▸ **TASK TO COMPLETE**:
Transcribe the data as written, minus images.

-- RECORD EXCERPTS follows --

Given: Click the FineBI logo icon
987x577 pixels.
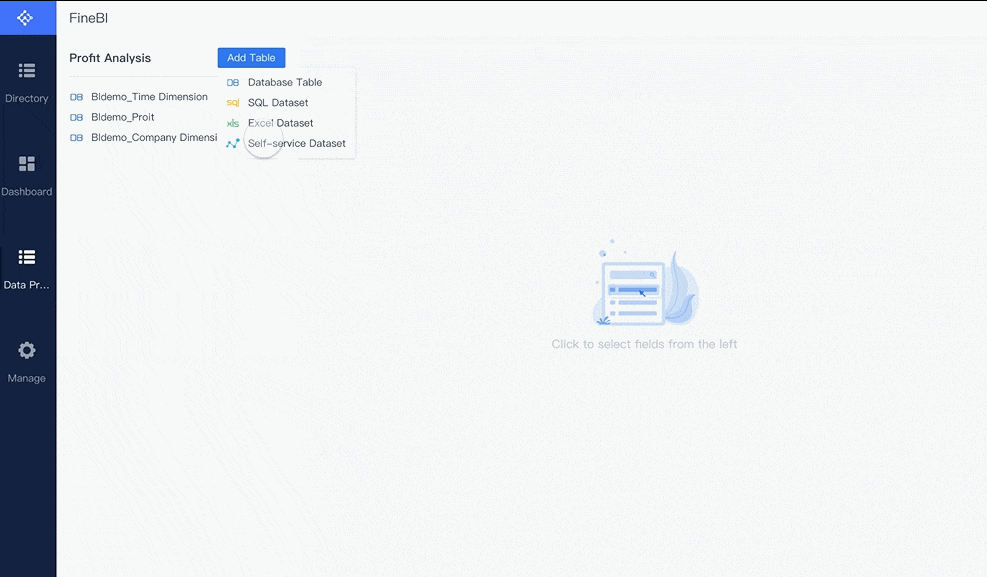Looking at the screenshot, I should click(27, 17).
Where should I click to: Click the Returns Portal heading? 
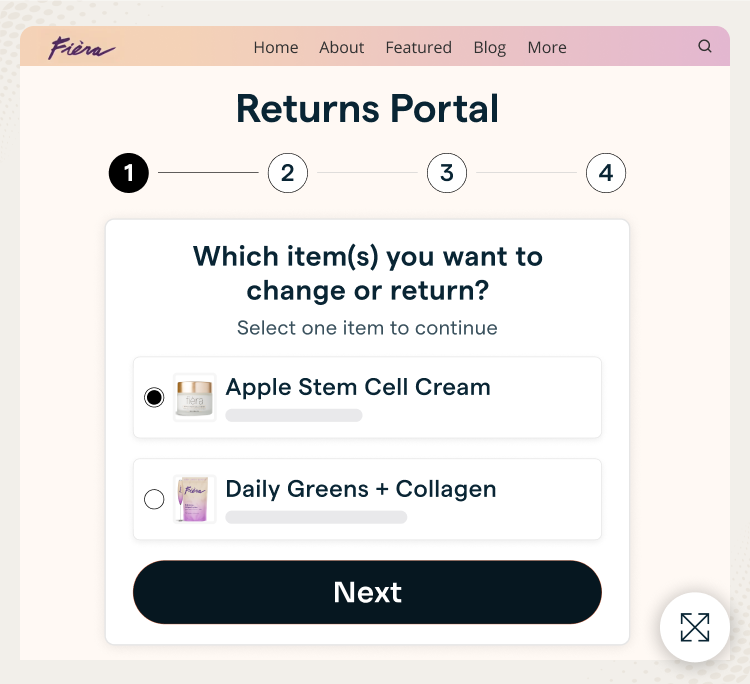point(367,108)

-- RECORD EXCERPTS concluded --

▸ **ANSWER TO THIS TASK**:
Given: Click the FineBI logo icon
987x577 pixels.
Looking at the screenshot, I should click(27, 17).
Where should I click to: Click the Returns Portal heading? 
point(367,108)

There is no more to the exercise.